The method had two drawbacks: the frequency of the phenomenon and technical problems of getting the start and end of the transit. The Venus transit in 1874 was a unique opportunity, which was why more than sixty co-ordinated expeditions from up to ten countries were dispatched to locations in China, Vietnam, New Caledonia, some Pacific islands and Japan. The distortion caused by the terrestrial atmosphere, the diffraction of the telescopes, the subjectivity of the observer and the "black drop effect" (an optical effect that distorts the silhouette of Venus just in the instant that enters and leaves the solar disk) meant the attempt faced huge technical challenges, which had previously been insurmountable.
Janssen's invention of the photographic revolver was designed in an attempt to overcome these difficulties.

==Application==

Janssen tested the device with the support of the French government in Nagasaki (Japan).
As the exact moment in which the transit of Venus would take place was impossible to predict, he added a watch set to create a sequence of images. The revolver recorded 48 photographs in 72 seconds in a daguerreotype, material that was no longer used but was ideal for the sunlight that was presented in the situation, since it could capture the light in a great time of exposure and obtain clearer results.

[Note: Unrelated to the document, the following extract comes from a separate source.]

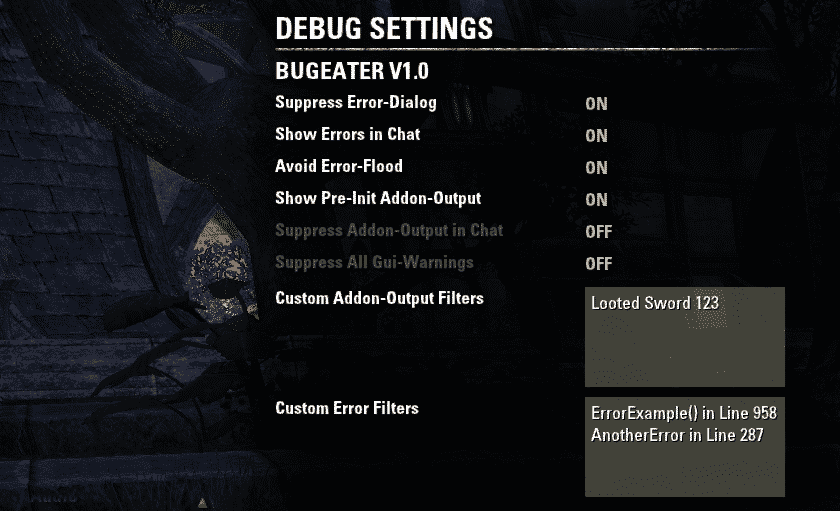Click the BugEater V1.0 section header

[352, 71]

The British expeditions photographed the transit from different geographic points by using apparatuses inspired by the revolver of Janssen. Unfortunately, the quality of the resulting images of the two expeditions was not sufficient to accurately calculate the Astronomical Unit, and the observations were more reliable at eye. Even so, Janssen introduced his revolver to the Société Francaise de Photographie in 1875 and the Académie des Sciences in 1876, to which he suggested the possibility of using his apparatus for the study of the animal movement, especially of the birds, because of the rapidity of the movement of their wings.

==Legacy==

In 1882, the physiologist Etienne-Jules Marey concluded that a galloping horse would have four legs in the air at a certain moment. Four years previously, Eadweard Muybridge was the first to record the movement of living beings, in The Horse in Motion, with 12 serialized cameras that allowed him to play and even project those photographs in a row. The action was not being reconstructed from the point of view of an observer, but from a camera that accompanied the subject - such as a tracking shot - and in which, in each photograph, the action had a different viewpoint. Marey, based on the invention of Janssen, managed to solve these problems with his 1882 photo gun, which captured 12 small photos on a circular plate and at regular intervals. This improvement allowed the image to be captured by a fragile glass plate, so that it was no longer used by the impractical daguerreotype, thus reducing the exposure time.
It was, therefore, the first camcorder, although it still had certain differences of conception with the later camcorders: On one hand, the obtained images had as a goal the decomposition of the movement for its study, and not for their projection; and on the other hand, being obtained on a glass disk, the duration of the action that could be recorded was necessarily very short.

Both inventions were a first step in the development of the first film cameras, but they can not be considered as such because their main objective was not the projection of films, but to study movement as a result of its decomposition.